Task inputs:
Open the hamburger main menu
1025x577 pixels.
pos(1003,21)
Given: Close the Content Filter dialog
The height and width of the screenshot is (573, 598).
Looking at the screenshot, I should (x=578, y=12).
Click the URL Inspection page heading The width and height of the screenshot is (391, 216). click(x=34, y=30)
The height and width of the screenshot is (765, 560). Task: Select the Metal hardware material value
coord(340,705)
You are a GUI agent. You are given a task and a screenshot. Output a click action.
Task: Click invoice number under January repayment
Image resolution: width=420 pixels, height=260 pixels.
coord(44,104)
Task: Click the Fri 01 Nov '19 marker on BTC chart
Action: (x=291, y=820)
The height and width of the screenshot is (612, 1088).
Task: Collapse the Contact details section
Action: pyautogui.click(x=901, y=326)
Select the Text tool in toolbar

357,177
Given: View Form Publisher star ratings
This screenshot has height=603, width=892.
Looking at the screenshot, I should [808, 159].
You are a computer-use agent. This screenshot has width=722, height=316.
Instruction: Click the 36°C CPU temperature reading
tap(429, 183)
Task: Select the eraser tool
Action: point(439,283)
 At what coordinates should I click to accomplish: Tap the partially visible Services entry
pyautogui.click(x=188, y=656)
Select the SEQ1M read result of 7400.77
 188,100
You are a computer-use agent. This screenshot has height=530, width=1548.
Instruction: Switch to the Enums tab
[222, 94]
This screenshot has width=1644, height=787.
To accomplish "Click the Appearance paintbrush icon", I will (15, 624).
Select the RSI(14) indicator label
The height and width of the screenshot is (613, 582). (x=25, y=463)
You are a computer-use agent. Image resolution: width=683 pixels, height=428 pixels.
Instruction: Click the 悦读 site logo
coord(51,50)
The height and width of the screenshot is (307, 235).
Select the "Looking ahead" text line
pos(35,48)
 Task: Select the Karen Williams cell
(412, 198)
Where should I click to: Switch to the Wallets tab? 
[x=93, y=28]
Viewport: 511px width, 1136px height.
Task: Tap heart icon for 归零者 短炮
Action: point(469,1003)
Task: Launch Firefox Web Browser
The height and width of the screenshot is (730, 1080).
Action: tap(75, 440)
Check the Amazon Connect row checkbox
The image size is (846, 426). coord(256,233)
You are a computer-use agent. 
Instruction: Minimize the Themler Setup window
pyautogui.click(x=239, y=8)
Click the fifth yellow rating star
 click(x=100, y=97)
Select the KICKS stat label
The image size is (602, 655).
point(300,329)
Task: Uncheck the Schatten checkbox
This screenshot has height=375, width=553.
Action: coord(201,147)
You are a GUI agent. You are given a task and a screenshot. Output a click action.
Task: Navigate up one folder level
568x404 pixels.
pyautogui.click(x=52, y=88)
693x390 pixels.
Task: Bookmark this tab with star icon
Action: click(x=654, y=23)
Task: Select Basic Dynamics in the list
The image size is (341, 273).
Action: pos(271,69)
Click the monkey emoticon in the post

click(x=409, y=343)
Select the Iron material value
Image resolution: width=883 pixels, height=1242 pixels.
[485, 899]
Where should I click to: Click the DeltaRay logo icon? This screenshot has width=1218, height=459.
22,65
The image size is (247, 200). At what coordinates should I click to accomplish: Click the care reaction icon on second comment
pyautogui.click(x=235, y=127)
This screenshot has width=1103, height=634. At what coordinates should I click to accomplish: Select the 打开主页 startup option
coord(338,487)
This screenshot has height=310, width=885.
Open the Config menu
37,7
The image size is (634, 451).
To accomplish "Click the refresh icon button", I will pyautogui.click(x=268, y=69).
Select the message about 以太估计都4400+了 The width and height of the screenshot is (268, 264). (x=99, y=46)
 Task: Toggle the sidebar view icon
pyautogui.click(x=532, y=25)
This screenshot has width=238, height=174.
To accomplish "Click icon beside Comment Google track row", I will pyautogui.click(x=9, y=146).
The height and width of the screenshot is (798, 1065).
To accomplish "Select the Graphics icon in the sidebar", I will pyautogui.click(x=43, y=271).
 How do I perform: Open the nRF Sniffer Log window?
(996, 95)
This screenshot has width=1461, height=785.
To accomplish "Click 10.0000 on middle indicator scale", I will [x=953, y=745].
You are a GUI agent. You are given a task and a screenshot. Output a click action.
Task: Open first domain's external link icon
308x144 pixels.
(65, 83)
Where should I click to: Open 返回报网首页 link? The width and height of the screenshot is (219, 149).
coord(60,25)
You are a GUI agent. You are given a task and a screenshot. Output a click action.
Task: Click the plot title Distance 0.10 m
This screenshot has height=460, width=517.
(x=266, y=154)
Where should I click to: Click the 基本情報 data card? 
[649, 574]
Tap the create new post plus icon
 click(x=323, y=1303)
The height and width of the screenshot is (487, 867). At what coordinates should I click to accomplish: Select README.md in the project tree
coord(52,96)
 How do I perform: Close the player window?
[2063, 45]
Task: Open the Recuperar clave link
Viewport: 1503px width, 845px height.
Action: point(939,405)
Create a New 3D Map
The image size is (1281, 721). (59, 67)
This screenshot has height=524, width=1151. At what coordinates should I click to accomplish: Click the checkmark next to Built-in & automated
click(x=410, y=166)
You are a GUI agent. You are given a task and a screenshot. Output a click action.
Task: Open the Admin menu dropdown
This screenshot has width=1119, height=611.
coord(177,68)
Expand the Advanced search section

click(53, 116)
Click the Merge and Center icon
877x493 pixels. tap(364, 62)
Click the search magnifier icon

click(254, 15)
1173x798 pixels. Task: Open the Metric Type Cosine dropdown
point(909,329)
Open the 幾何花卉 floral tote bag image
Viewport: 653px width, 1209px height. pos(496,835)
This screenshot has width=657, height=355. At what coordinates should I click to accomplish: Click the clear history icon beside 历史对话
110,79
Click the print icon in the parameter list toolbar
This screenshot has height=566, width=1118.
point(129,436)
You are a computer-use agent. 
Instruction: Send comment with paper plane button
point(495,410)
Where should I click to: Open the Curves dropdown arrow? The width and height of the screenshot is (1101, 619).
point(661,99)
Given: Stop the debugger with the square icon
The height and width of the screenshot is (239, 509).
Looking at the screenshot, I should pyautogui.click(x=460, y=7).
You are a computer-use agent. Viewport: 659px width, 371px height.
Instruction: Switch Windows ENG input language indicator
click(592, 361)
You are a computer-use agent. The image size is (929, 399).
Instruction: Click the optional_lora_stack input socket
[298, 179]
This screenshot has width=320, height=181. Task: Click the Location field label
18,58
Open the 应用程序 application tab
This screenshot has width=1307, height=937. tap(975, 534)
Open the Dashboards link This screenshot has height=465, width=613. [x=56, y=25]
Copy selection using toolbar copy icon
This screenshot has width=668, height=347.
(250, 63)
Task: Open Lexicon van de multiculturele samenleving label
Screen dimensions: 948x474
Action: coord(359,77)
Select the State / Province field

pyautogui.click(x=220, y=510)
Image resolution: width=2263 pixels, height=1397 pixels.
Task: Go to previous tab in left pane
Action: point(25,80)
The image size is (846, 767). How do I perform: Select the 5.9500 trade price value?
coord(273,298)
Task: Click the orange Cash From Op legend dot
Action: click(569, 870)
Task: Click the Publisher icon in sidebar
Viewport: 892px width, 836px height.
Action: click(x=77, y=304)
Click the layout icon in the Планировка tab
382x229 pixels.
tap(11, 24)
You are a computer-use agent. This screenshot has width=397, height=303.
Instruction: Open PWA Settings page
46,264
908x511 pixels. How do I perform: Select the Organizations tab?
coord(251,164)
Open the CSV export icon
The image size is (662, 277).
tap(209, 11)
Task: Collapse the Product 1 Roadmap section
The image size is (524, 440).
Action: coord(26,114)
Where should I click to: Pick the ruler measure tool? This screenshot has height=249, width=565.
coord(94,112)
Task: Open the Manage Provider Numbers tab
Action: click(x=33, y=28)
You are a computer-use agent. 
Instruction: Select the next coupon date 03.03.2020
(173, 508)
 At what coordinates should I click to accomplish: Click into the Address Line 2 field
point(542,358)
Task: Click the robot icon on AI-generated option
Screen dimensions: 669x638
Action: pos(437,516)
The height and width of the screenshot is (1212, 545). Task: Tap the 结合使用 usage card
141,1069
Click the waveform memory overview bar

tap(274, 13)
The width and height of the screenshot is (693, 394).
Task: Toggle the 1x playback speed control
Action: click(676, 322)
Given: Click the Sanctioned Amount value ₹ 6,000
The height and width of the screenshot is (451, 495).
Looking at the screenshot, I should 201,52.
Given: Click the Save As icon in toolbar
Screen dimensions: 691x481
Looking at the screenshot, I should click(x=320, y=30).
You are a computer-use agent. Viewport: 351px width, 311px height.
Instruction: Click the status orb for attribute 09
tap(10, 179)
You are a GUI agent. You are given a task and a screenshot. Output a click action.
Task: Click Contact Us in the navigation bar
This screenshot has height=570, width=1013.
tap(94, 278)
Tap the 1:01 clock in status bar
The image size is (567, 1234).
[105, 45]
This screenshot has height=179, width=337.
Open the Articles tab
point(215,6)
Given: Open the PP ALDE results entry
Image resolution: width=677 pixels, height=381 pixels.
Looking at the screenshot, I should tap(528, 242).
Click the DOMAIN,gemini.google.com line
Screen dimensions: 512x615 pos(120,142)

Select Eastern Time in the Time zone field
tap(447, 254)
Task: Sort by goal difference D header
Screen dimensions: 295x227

Set task: Extract the lines of the records running from the line containing "This screenshot has width=1461, height=785." through the line containing "click(x=410, y=166)", both included, and repeat them exactly.

Exercise answer:
This screenshot has width=1461, height=785.
To accomplish "Click 10.0000 on middle indicator scale", I will [x=953, y=745].
You are a GUI agent. You are given a task and a screenshot. Output a click action.
Task: Open first domain's external link icon
308x144 pixels.
(65, 83)
Where should I click to: Open 返回报网首页 link? The width and height of the screenshot is (219, 149).
coord(60,25)
You are a GUI agent. You are given a task and a screenshot. Output a click action.
Task: Click the plot title Distance 0.10 m
This screenshot has height=460, width=517.
(x=266, y=154)
Where should I click to: Click the 基本情報 data card? 
[649, 574]
Tap the create new post plus icon
 click(x=323, y=1303)
The height and width of the screenshot is (487, 867). At what coordinates should I click to accomplish: Select README.md in the project tree
coord(52,96)
 How do I perform: Close the player window?
[2063, 45]
Task: Open the Recuperar clave link
Viewport: 1503px width, 845px height.
Action: point(939,405)
Create a New 3D Map
The image size is (1281, 721). (59, 67)
This screenshot has height=524, width=1151. At what coordinates should I click to accomplish: Click the checkmark next to Built-in & automated
click(x=410, y=166)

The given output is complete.